Ernst tried to beat back his mounting panic. He started flying very carefully in an increasing square looking for a landmark, but as his fuel gauge steadily recorded his diminishing fuel reserves his hopes faded. He resigned himself to the coming crash, yet he knew that the crash investigation would reveal that he’d made one mistake after another. He’d be washed out. They’d never let him fly again. And they were right. He didn’t deserve to fly. He was worthless.
When the engine finally cut out, it was almost a relief. The agony of trying was over. He had only one task left: putting the Messerschmitt down with as much skill as he had. Or should he just smash it and himself into the earth at a speed that would put them both out of their misery?
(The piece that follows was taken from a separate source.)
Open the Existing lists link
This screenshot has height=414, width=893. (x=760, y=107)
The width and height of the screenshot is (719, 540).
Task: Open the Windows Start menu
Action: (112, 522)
Ernst thought about it, but his survival instinct was still stronger than his despair.
The countryside was open and there were plenty of pastures. There were hedges and stone walls, too. You don’t want to go into a stone wall at 100 km an hour! Or trees, either. No, over there. He banked a little, gliding towards a field cut in two by a little stream. Ernst spiralled down towards the outer edge of his chosen field so he could see around the long snout of the Emil. He was so low the cattle were galloping away in terror. He eased the throttle back, straightened, pulled the nose up and applied more flap. Whop! With a horrible crash she was on the ground, slithering along on her belly, and Ernst was flung against the instrument panel so violently that he was knocked out.
When he came to again, he was being hauled out of the cockpit by solicitous Luftwaffe medics. They asked him if he was injured, and groggily he denied it. Ernst couldn’t understand where the Luftwaffe medics had come from until, ten minutes later, he discovered he had crash-landed less than 10 km from the base of a Zerstörer Gruppe. He was taken directly to the Gruppe medical officer, who determined he had a concussion. Ernst was feeling a bit dizzy and queasy, and they made him lie down. Everyone just assumed he’d been trying to make the base after a sweep over the channel when his fuel had run out. The Medical Officer gave him a shot, and he fell asleep still in a state of bewilderment.
Then Christian was there. He’d driven over from JG 23 to pick Ernst up. Still feeling very confused, Ernst thanked the medical officer, pulled on his flying boots and carried his helmet, life vest and parachute out to the waiting staff car. It was pouring rain and dark as dusk – or maybe it was dusk?
“What time is it, Christian?”
Ernst thought about it. He’d eaten nothing since breakfast. “Yes, I am,” he decided.
“Good, I saw a very nice little café on the way down. We can stop there.” Christian sounded cheerful.
Ernst didn’t understand why. He must be annoyed to have to drive all the way over here in the pouring rain. Timidly, Ernst remarked, “It’s very nice of you to pick me up, Christian.”
Christian waved it aside. “I was delighted to have an excuse to get away from base. Bartels got it into his head he ought to put on a programme. Pure Party shit!”
Ernst was so shocked he laughed nervously. Then he looked sidelong at Christian. This wasn’t the first time Christian had been irreverent towards either the CO or the NSDAP. Ernst didn’t quite know what to make of it.